Magpie turned back, hopeful.
“You may choose a treasure,” he said.
“Oh.” She couldn’t hide her disappointment. She looked at the glittering trove scattered across the cavern floor. Maybe there was some magical thing among the jewels that could help her, but if she had days she wouldn’t know how to choose! “Thank you, Lord,” she said, taking a halting step toward the treasure. A spiral of light caught her eye then, and as she turned, it seemed to sink and disappear into the sparkling piles. Magpie felt the air pulse and urge her forward. She went where it took her and knelt over a spilled coffer of gold pieces. She dredged through them and came up with a familiar thing grasped in her hands.
She smiled, well pleased. “My Lord?” she asked, holding it up for his approval. It was the acorn he had spit from the cake. “You said there was no thousand years in this nut. There surely won’t be unless I get it in some good ground.”
Those vertical eyes drew together like a serpent’s as the Magruwen blinked. He nodded.
Magpie and Calypso backed out the door and bowed again, calling, “Thank you!” as they left.

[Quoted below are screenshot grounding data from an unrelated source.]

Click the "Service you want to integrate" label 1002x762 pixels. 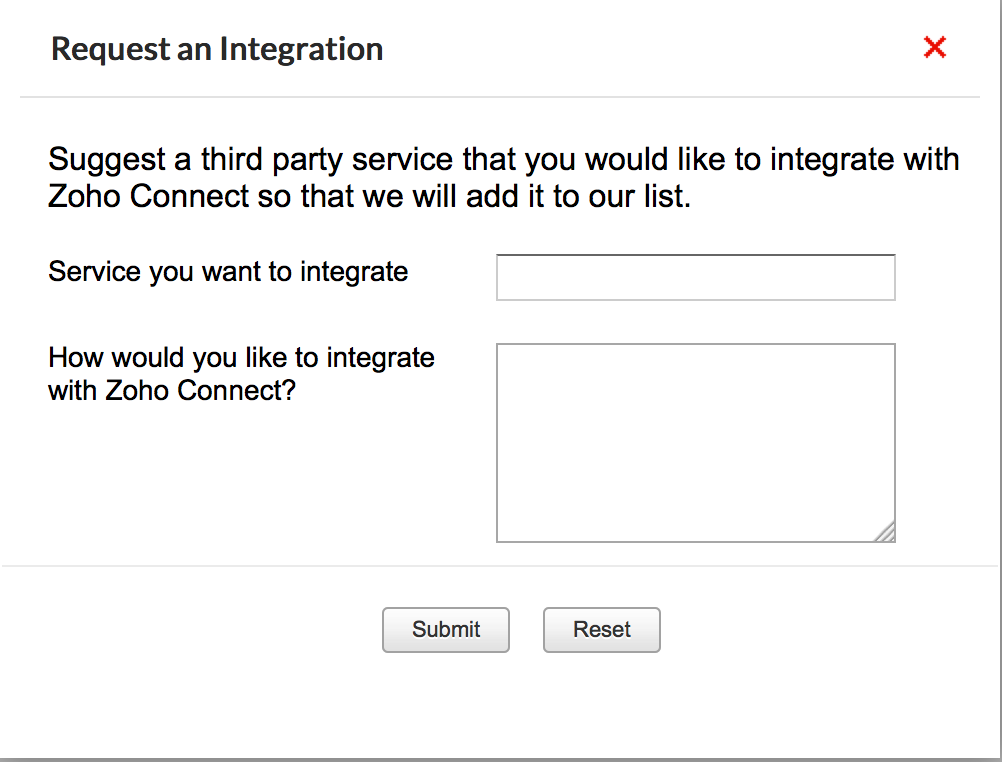[x=228, y=271]
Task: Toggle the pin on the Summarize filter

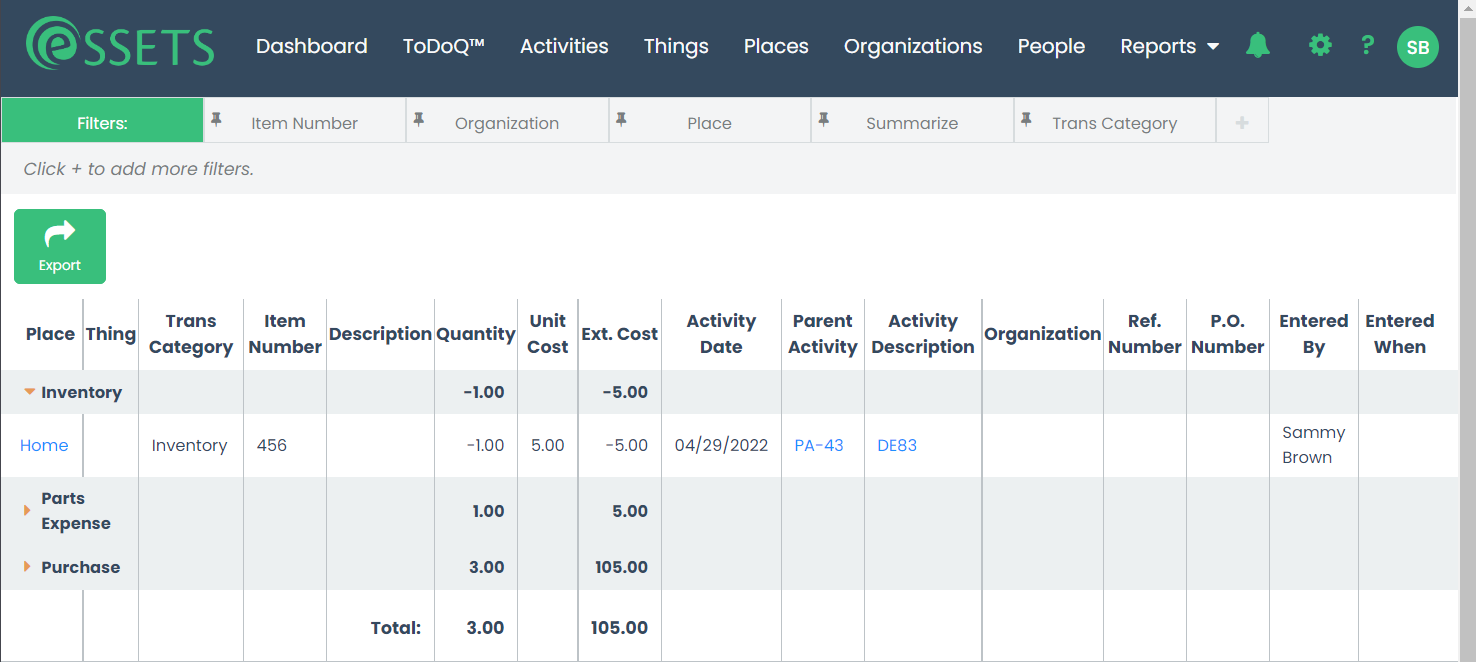Action: click(x=823, y=120)
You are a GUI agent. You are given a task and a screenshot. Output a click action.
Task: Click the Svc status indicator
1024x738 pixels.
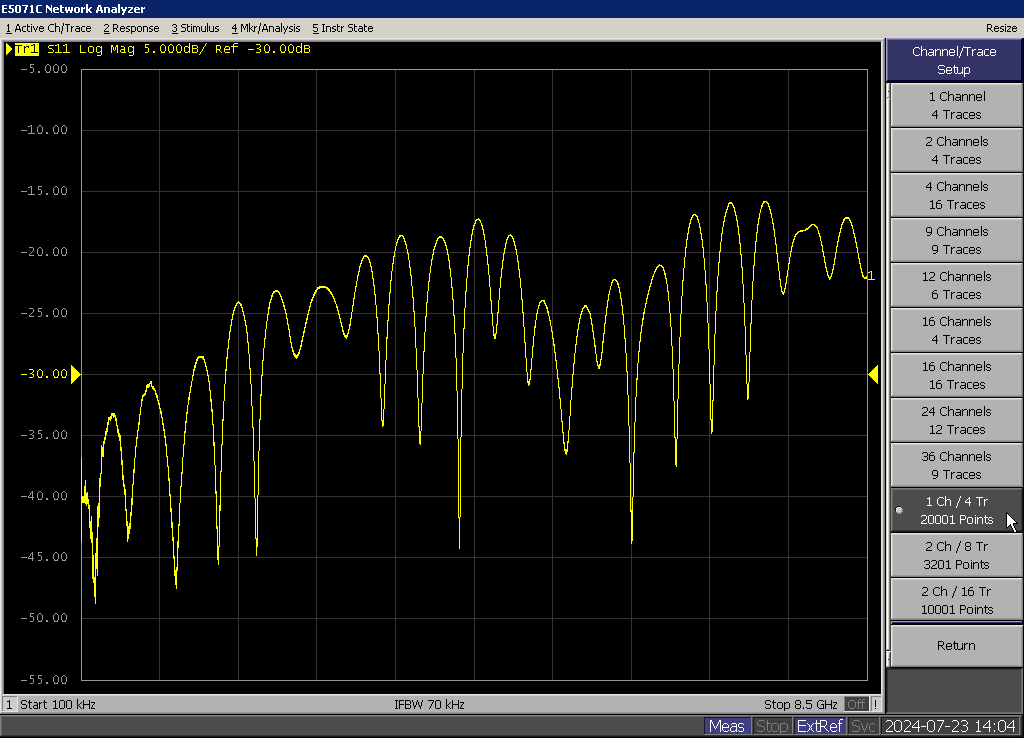864,726
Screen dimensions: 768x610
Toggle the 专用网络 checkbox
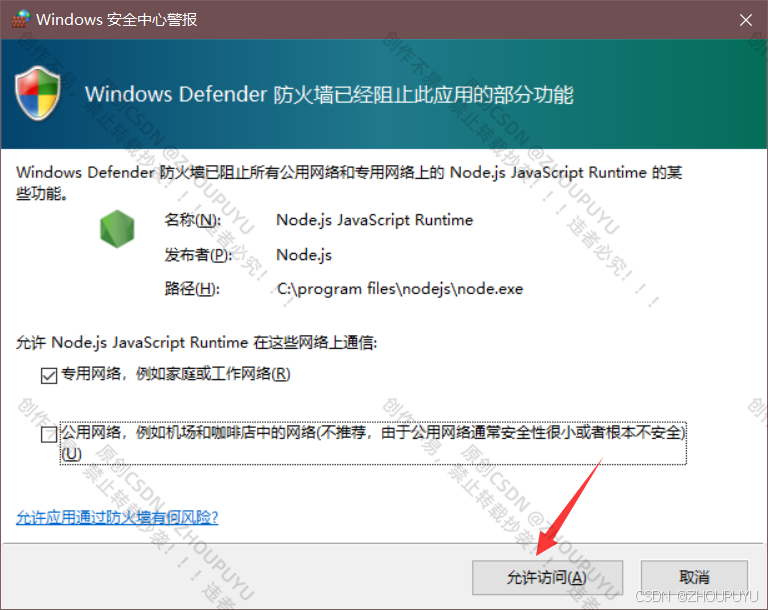[x=49, y=376]
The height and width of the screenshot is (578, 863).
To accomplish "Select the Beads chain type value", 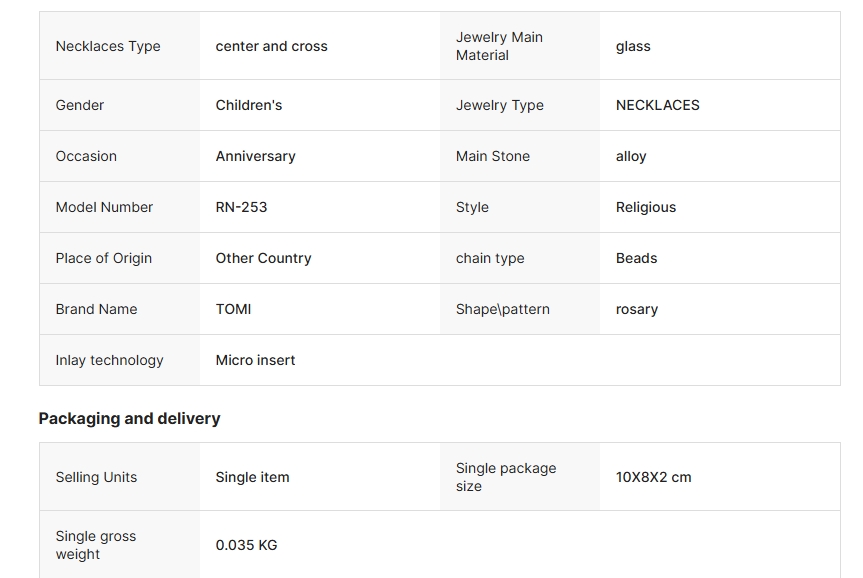I will [x=636, y=258].
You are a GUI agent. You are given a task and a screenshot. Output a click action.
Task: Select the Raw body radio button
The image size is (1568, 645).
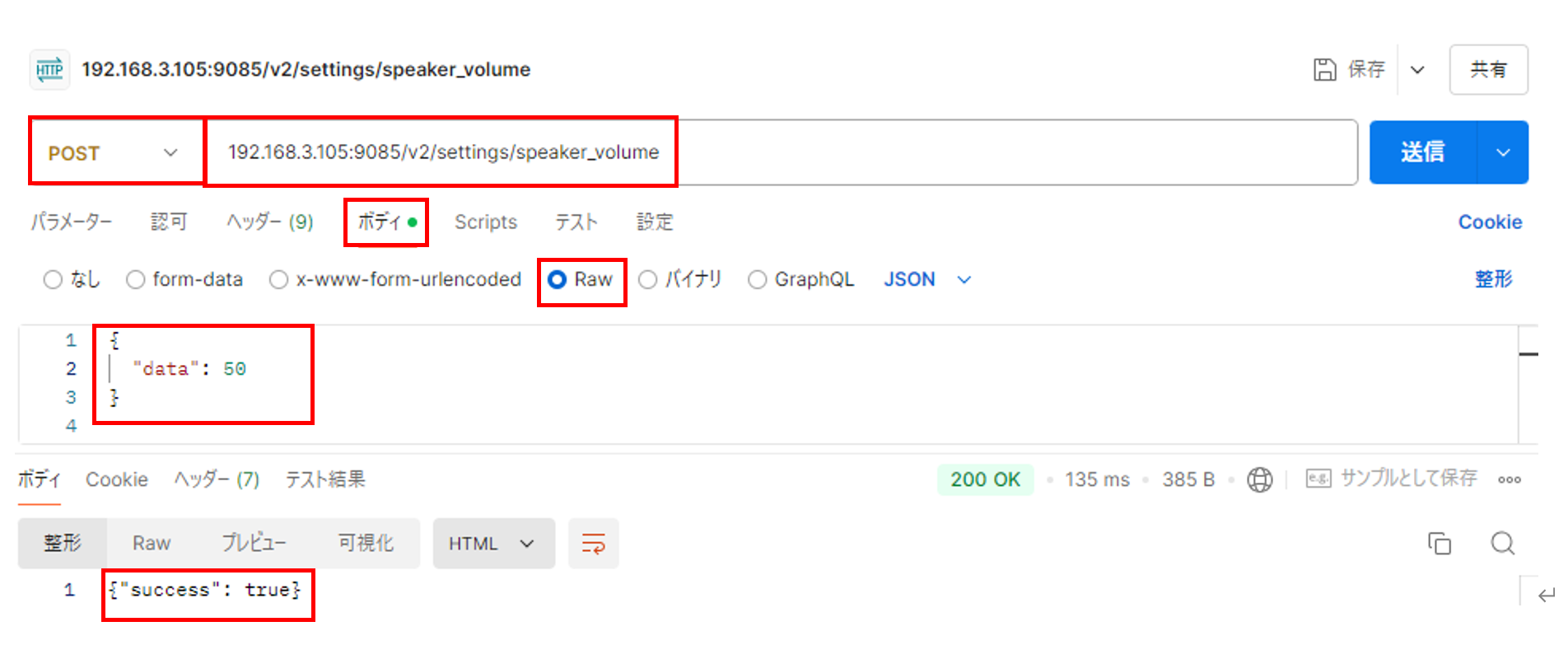(558, 280)
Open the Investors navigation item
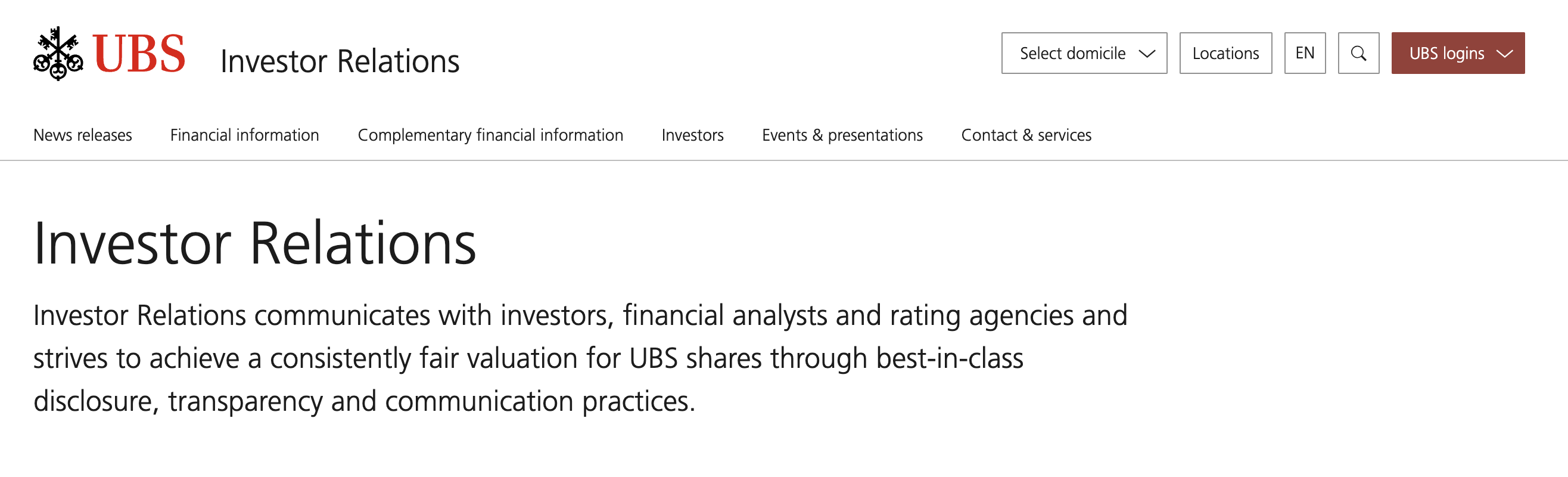1568x477 pixels. [x=692, y=135]
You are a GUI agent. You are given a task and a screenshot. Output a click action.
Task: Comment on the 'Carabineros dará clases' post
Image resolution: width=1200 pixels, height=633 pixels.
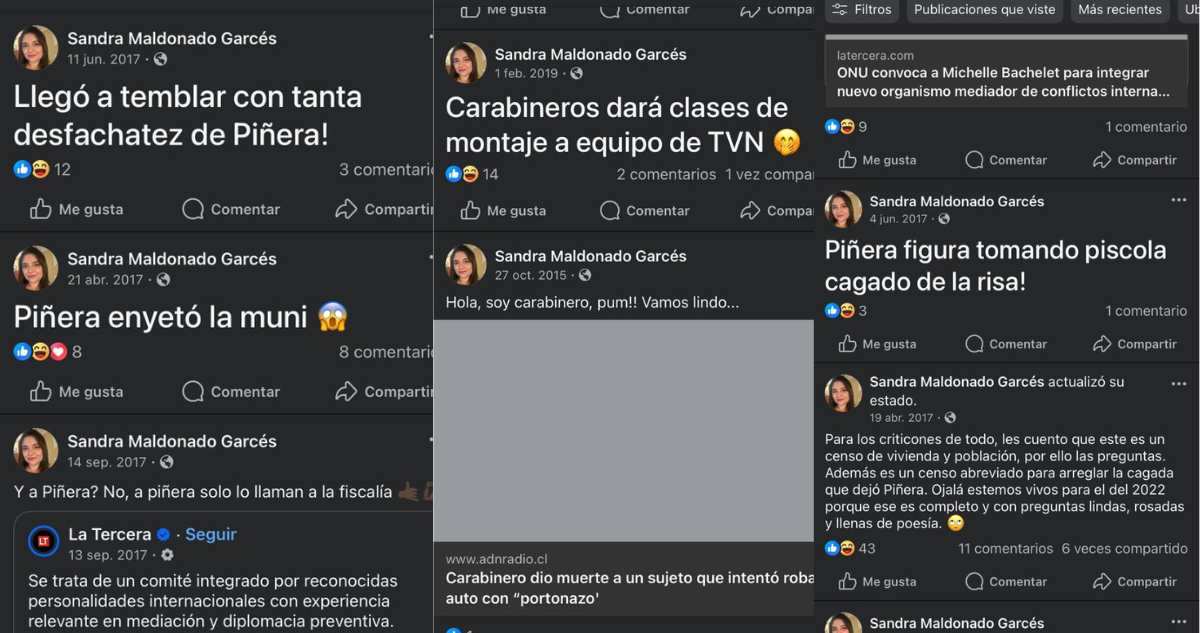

Long did the Magruwen stare after her, watching with his inner eyes as radiant traceries unfurled in her wake, rampant as vines. The treasure had been a final test. It had always been a test, even in the long-gone days of visitors. Those through whom the Tapestry sang true chose well, much as long ago the healer Grayling had chosen her knitting needles from among the gems and flashier things. Those corrupt of spirit called down false notes from the Tapestry, and they chose ill. The sword Duplicity, for instance, doubled everything it cut, even enemies, so that where one devil stood, once slashed with Duplicity, there stood two. And sorrow to the swords-man who multiplied his foes even as he smote them!
The lass, Magpie, had chosen true. He hadn’t doubted she would. But he hadn’t guessed . . . She had made his test look like a sprout’s game! What she had shown him, drawing that common acorn out of a spill of gold, would vibrate through the Tapestry for ages to come—if the Tapestry survived that long. Even as he watched, her traceries wove and pleached their way through the ancient threads like something living, sending out many roots, curving and coiling inextricably through the warp and weft.